First Week of the MIREES Program

October 9, 2010

So, I just finished my first week of classes… and so far, so good. The program seems promising. There are three compulsory components for the first year: (1) courses in Statistics; Research Problems and Methods; and State Building, Nationalism, and Development in Eastern Europe; (2) compulsory open lectures which we must attend and then report on; and (3) language courses in either Russian, Slovak, Bulgarian, or Bosnian-Serbian-Croatian.

Monday, I attended one of the elective courses being offered this semester: Community Participation and Social Trust in Eastern  Europe. Seems interesting– sociology-based. Main topics include social capital and social trust, globalization, and democratization of post-socialist countries. The professor (Antonio Maturo) is Italian. He actually spent some time at Brown University as a research fellow and has been to Greenpoint, so we have some common stomping grounds. I’m still not sure if I’ll stay in his class, since it doesn’t fit into my program of study, but an option might be to just follow it and then abstain from taking the final exam. I’ve only attended two classes so far, so we shall see.

I also went to my first class of Russian on Monday. I was thrilled to find out that the program is offering an introductory-level Russian course, since initially, only Russian advanced was listed. The course is being taught two days a week by two professors, working in concert. One is Italian (Berardi), the other is Russian (Buglakova). It was only a short introductory meeting, but this coming Monday, we start with the Russian alphabet(!) Exciting!

Professor Bianchini–director of MIREES–is teaching two courses this semester: Post-Socialist Transition and EU Enlargement Eastwards (elective) as well as State Building, Nationalism, and Development in Eastern Europe (compulsory). The former will mainly explore both the supranational as well as the regional dimensions of recent EU enlargement (mainly the enlargements of 2004). The latter, which is a compulsory course, will begin with the 19th century and the Narodniks and follow through to Gorbachev, focusing on the social/political dimension of development in Eastern Europe.

Lastly, we had our first compulsory class of Statistics with Professor Luciano Picci. So far, it was just an introduction of basic terminology. I’m excited about this class. The professor speaks English very well and is really organized and to-the-point. I mean, he is an economist, after all.

All in all, the first week was low-key: course presentations, introductions of basic concepts, a few readings.

By the end of October, we are required to choose a study plan from one of three curricula: Economics; Politics and International Relations; and History, Media, and Cultural Studies. One course from both remaining curricula is compulsory. The program is a Master’s in Interdisciplinary Research and Studies on Eastern Europe, afterall.

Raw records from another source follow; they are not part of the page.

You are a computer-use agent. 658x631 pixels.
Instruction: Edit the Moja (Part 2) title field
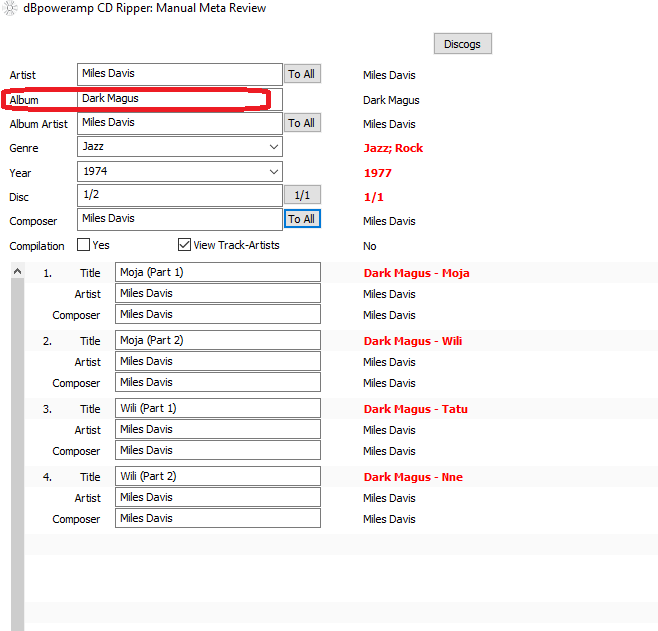tap(217, 340)
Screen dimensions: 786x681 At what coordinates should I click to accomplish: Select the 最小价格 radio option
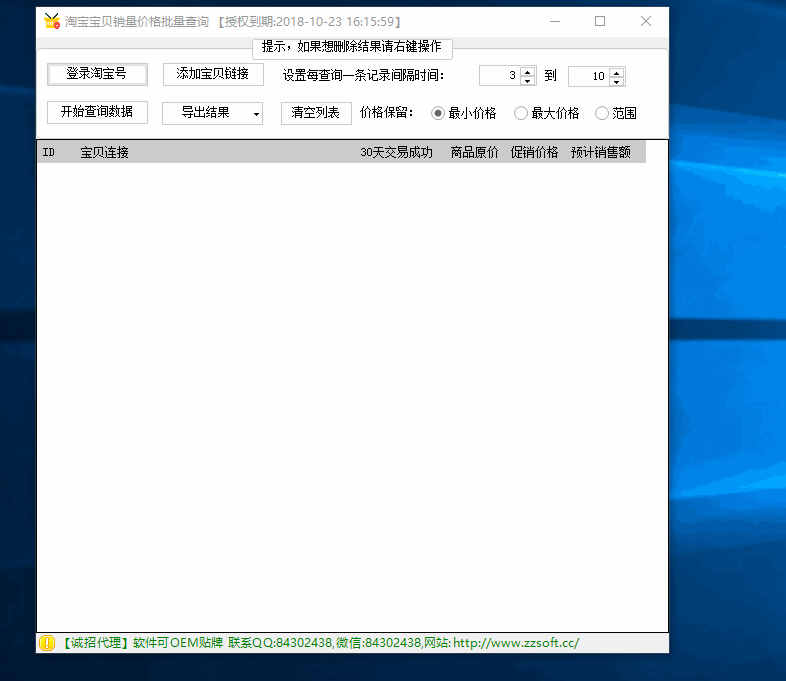coord(438,113)
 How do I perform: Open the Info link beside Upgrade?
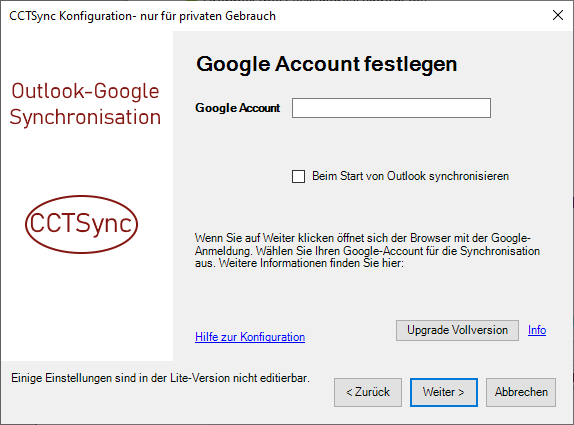click(537, 330)
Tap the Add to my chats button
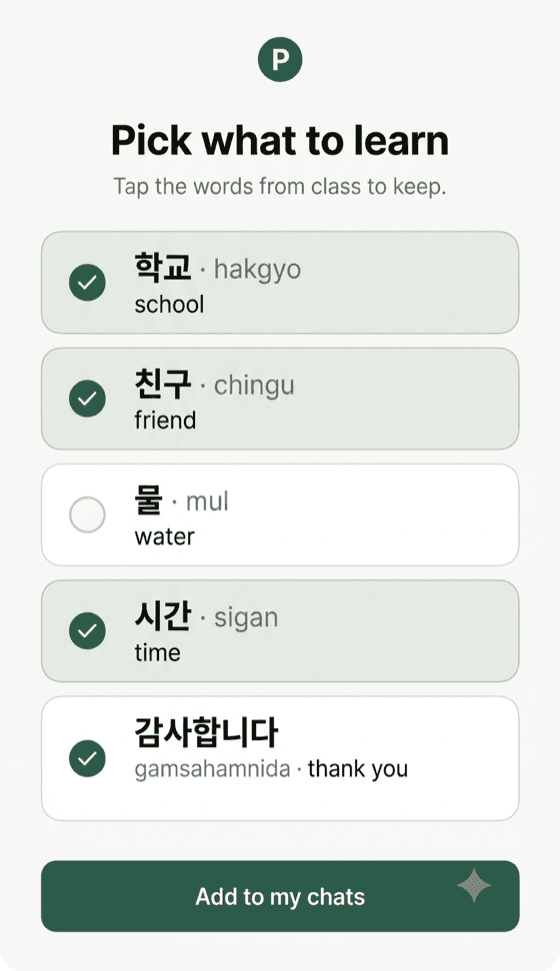Image resolution: width=560 pixels, height=971 pixels. pyautogui.click(x=280, y=896)
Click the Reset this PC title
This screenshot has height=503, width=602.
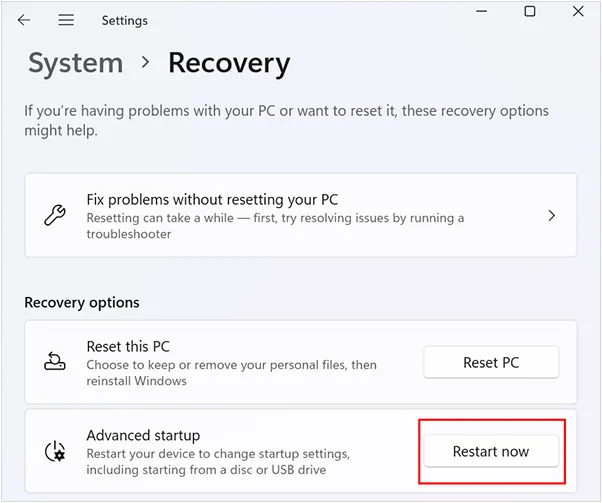pyautogui.click(x=128, y=346)
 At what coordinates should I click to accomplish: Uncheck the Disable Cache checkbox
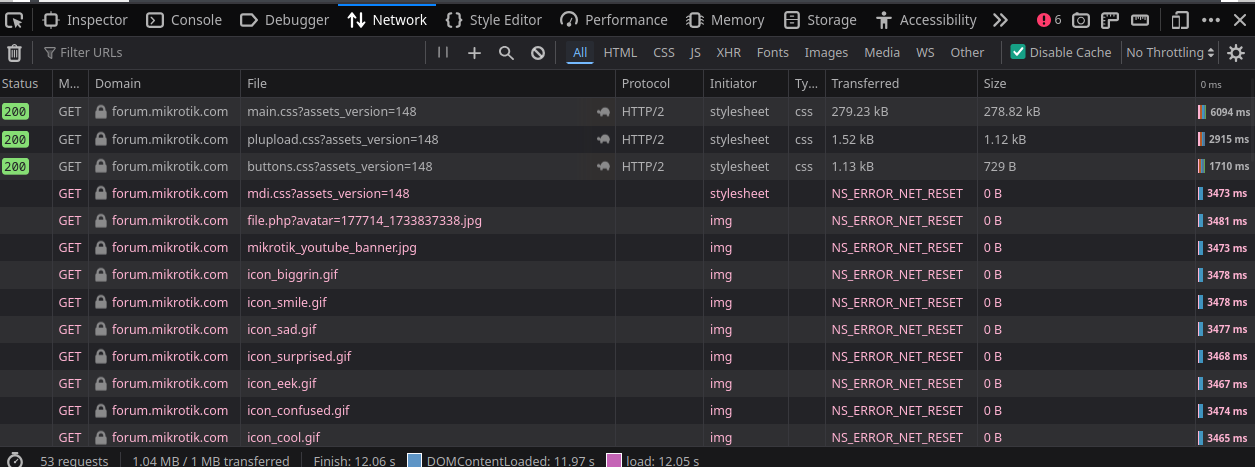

I’ve chosen the Politics and International Relations curriculum, and preliminarily would like to focus on “Political Transition, the EU, and Security.”  Courses in this study plan include National Political Movements in East-Central Europe; Regional Policies in East Central EuropeSecurity Building in Central and Eastern Europe: NATO, Russia and the EU; and The US, USSR and the «New Europe». We shall see, however. I still need to consult. But I’m ready to get going!

This week was also the welcome week for ERASMUS and international students. There were some planned events and we all got to mingle. It was nice to get out and away from student loan issues… let’s just say that international institutions and American loan companies don’t mix.